Há dez anos, não havia uma estatística nacional em relação ao número de processos judiciais, tampouco sobre o orçamento dos tribunais ou a quantidade de magistrados e servidores do Poder Judiciário no Brasil. Com o objetivo de proporcionar dados confiáveis para aprimorar o planejamento da Justiça, bem como dar transparência perante a população, em 2004, o Supremo Tribunal Federal (STF) publicou o primeiro Relatório Justiça em Números, com base em números de 2003. A pesquisa, assumida pelo Conselho Nacional de Justiça (CNJ) no ano seguinte, tornou-se o principal instrumento de gestão do Poder Judiciário, apontando no último relatório, referente ao ano de 2013, o total de 95,1 milhões de processos em tramitação na Justiça brasileira.
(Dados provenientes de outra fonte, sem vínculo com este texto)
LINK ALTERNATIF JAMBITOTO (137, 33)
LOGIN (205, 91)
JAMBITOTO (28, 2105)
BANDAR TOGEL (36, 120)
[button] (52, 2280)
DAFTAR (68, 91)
De acordo com projeções feitas pelo CNJ, esse número pode alcançar a marca de 114,5 milhões em 2020.
O Justiça em Números, que começou com dados mais básicos sobre despesas e números de processos, possui atualmente três grupos de informações: orçamentárias (despesas), de pessoal (número de servidores e magistrados) e sobre litigiosidade (número de processos, classe processual, julgamentos realizados, estoque). Ao longo dos anos, foram desenvolvidos diversos indicadores que permitiram a análise da produtividade, da celeridade e do acesso ao Poder Judiciário, como o Índice de Atendimento à Demanda (IAD) – que indica se está havendo aumento ou diminuição do estoque de processos ao longo do tempo -, o Índice de Produtividade dos Magistrados (IPM) e Índice de Produtividade dos Servidores (IPS). Outro indicador importante é a taxa de congestionamento que, de acordo com o relatório de 2014, apresentou patamar de 70,9%, ou seja, de cada 100 processos que tramitaram na Justiça em 2013 aproximadamente 29 foram baixados no período.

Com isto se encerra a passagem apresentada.